Who am I? We
want to be authentic and self-accepting, so we ask this question. We also want
to know how to navigate this vessel we call “self,” and navigation requires
accurate knowledge. However, we have become so intent about trying to be the
person who others will love and respect, that we have attempted to become
someone different that the person who we really are and have lost track of
ourselves.
On top of
that, we endlessly try to build our self-esteem, changing the way we see
ourselves, see that we can feel okay and prove to others that we are okay.
However, this endeavor takes us even further away from ourselves, in an attempt
to be something else – something that will earn the esteem of others.
Meanwhile, we
desperately want to return to ourselves, no matter what others might think.
However, in our vain attempt to find authenticity, we identify ourselves with
our desires, especially those that yell the loudest. Food yells loudly to me.
However, does my love to stuff myself define who I am? Am I no more than a
collection of my desires and needs?
Many
erroneously define themselves in terms of their sexual desires. However, CNN
reports:
- “More often than not, non-monogamy leads to the demise of relationships,” said Karen Ruskin, a Boston-area psychotherapist with more than two decades of experience in couples counseling. Instead of focusing on the primary relationship, partners are turning to others for fulfillment.
- "Even if non-monogamy is consensual, it's still a distraction from dealing with each other," said Ruskin, author of "Dr. Karen's Marriage Manual."
- "It all goes back to choice. Non-monogamy is choosing to be with someone else instead of being attentive to your spouse when the relationship is troubled."
According to
Ruskin, non-monogamy (polyamory), rather than reflecting who we are at our most
basic level, represents an escape
from ourselves.
Meanwhile,
the American Academy of Pediatrics (AAP) doesn’t seem
to be much help.
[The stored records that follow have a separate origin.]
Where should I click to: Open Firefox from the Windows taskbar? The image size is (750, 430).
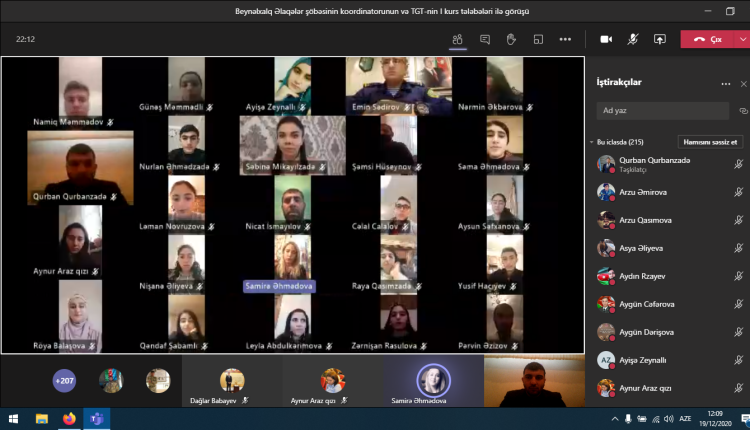click(x=69, y=418)
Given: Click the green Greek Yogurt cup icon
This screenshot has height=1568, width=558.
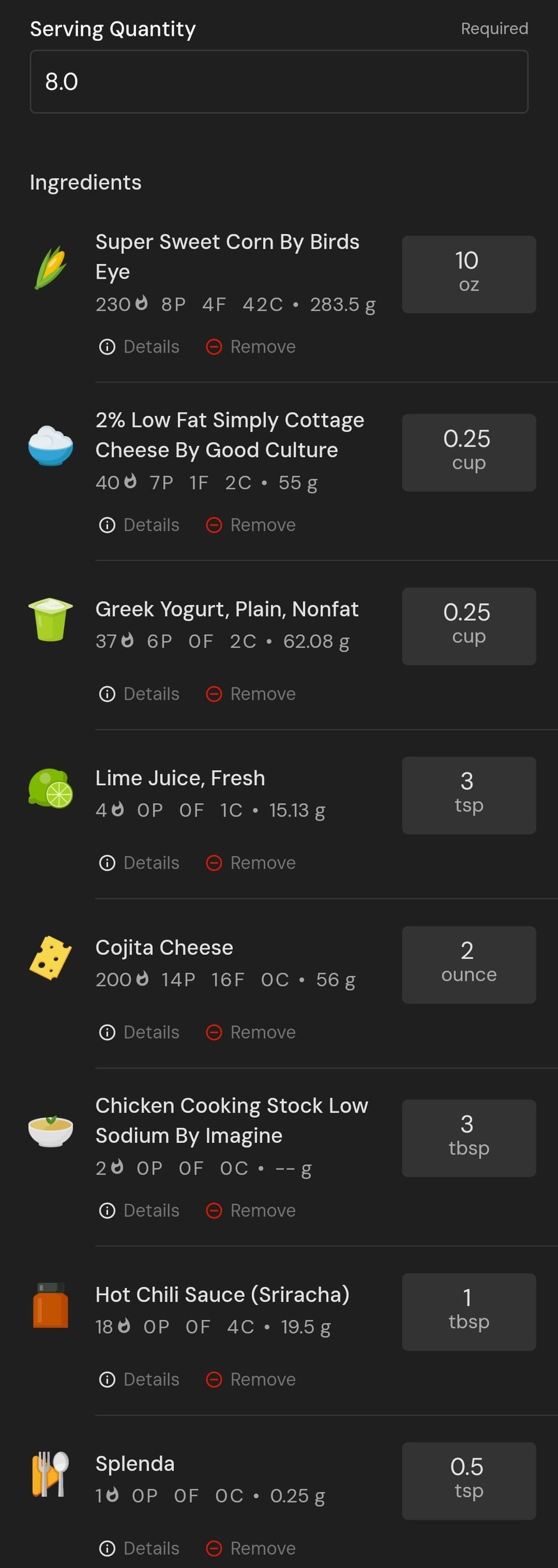Looking at the screenshot, I should pyautogui.click(x=51, y=619).
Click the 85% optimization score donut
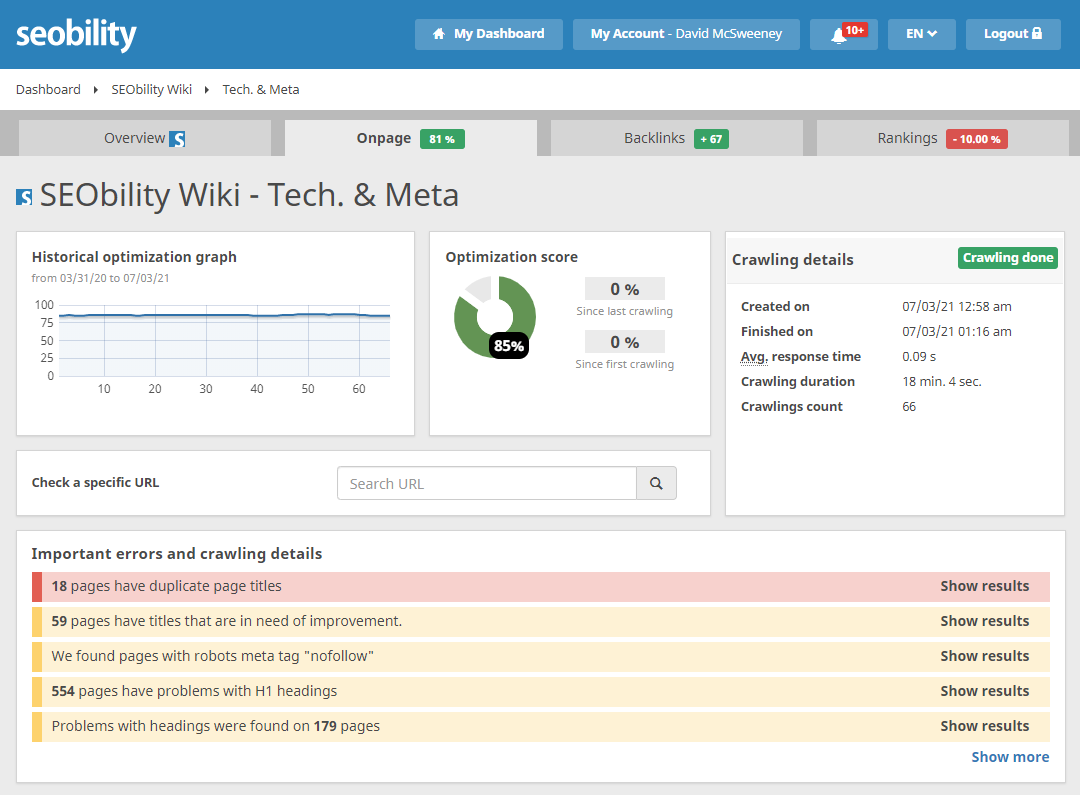 [494, 317]
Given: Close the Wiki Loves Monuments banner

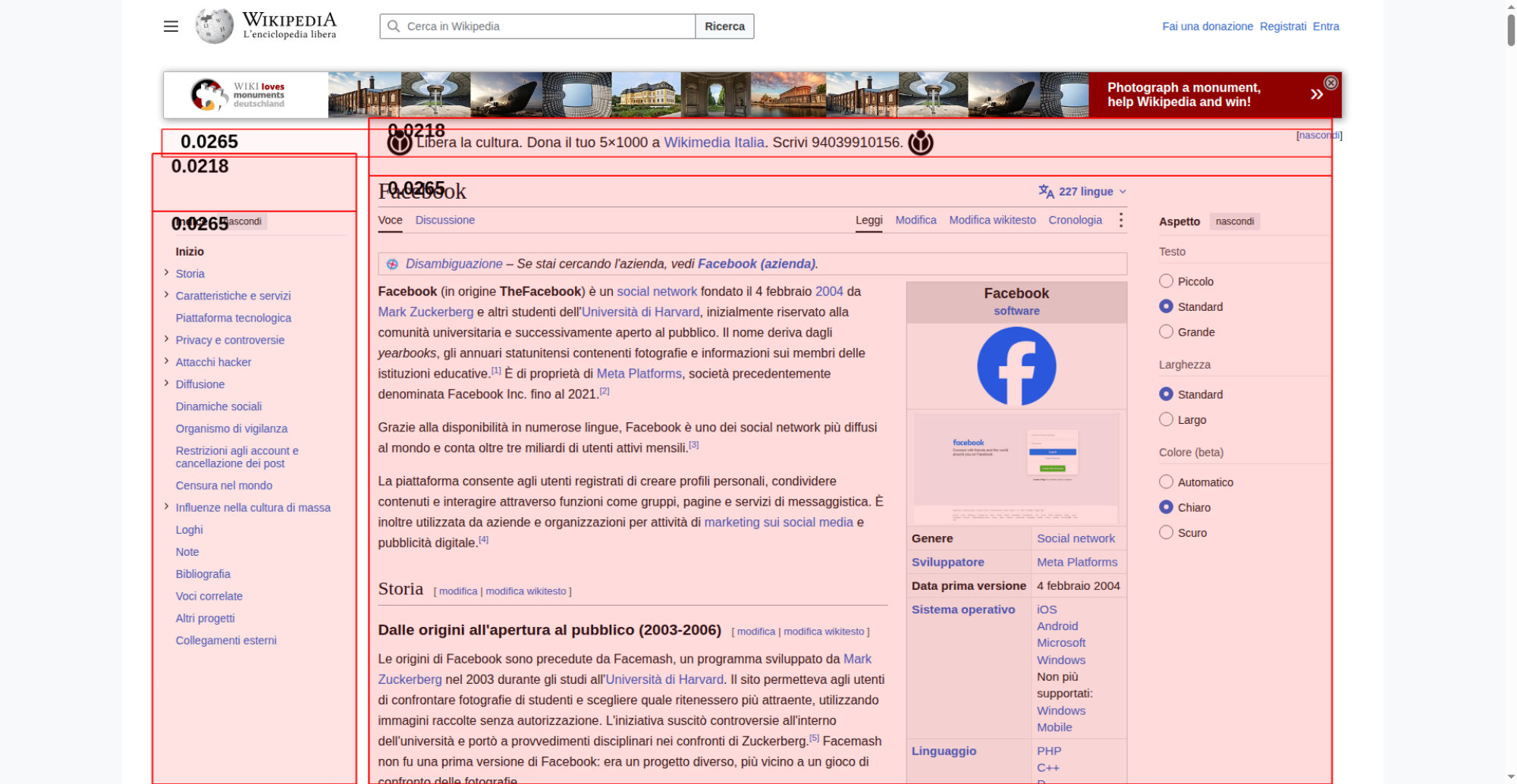Looking at the screenshot, I should (1330, 83).
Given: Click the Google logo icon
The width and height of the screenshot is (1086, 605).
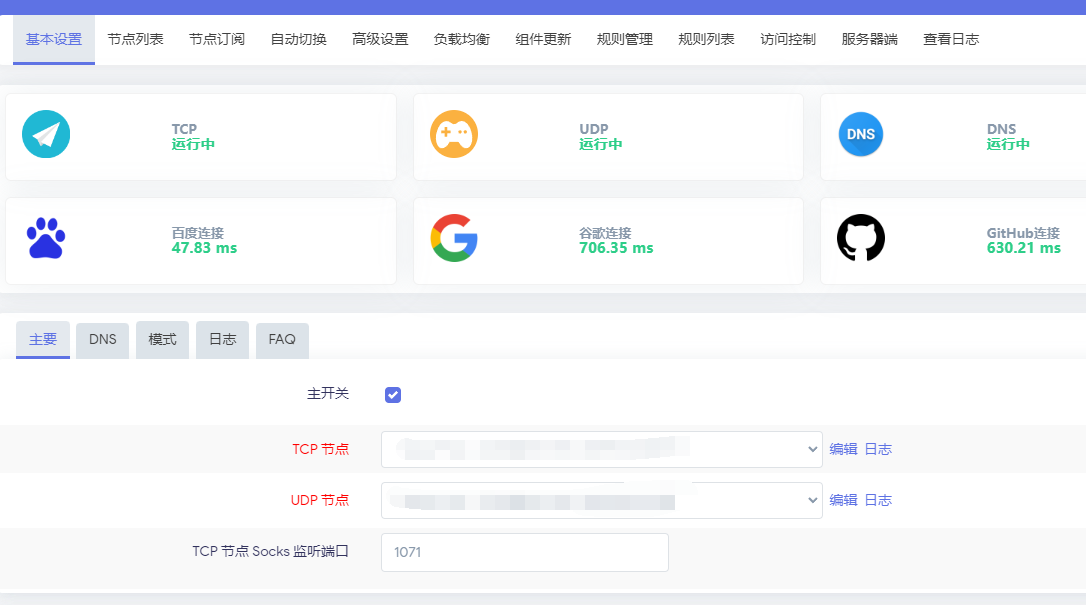Looking at the screenshot, I should (x=454, y=239).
Psychologist Miriam Grossman writes:
- “According to the AAP, a teen boy who thinks he’s a girl and wants his genitalia removed is ‘normal,’ just different.” But, Grossman asks, what if an African American teen is convinced she’s really Caucasian? “Should her pediatrician affirm her belief, and support her wish for facial surgery and skin bleaching?” The AAP also supports finding an affirming therapist for a boy who believes he is a girl. Grossman notes. “But if my son is attracted to boys, and his urges feel foreign and distressing, you [AAP] advise me to find a therapist who will tell him ‘This is who you are, accept it.’ However, does that make sense?” (Salvo, Fall 2013, 32)
Are we our
desires and our choices? When we embrace our greatest desires as who we really
are, are we embracing ourselves or what our society now wants us to affirm about
ourselves. Is the real me polyamorous or adulterous? Must I now live in this
manner to be fully me or is there a more authentic me lurking beneath the fading
sexual desires?
Is there any
real answer to the question, “Who am I?” Is there a truth that transcends the changing
social fashions and definitions?
How might we
answer these questions? Well, how might we know whether we have put our jigsaw
puzzle together correctly? If the pieces and the patterns all fit together!
After following Jesus for 40 years, I find that the puzzle of my life has been
harmonized. With the assurance of His love and forgiveness, I have been enabled
to face myself, my failures and inadequacies, and to accept myself, and that
hasn’t been easy. For years, I had fled from the ugly things I had seen in
myself. Instead, I built my self-esteem, convincing myself that I was a good
person, denying the bad.
Consequently,
I was never able to resolve conflicts with others. Resolution requires two
people to talk about the same conflict, the same two people and their
behaviors. However, if we cannot or won’t see these warring elements, it will
be hard to reach any satisfying agreement about our roles in the conflict. My
puzzle remained fractured. After all, I had convinced myself that I was right
and, therefore, could no longer see my own culpability.
How do we
know when the puzzle of the real-me fits? When our mind is at rest! When we no
longer obsess, trying to fit pieces into slots where they do not belong.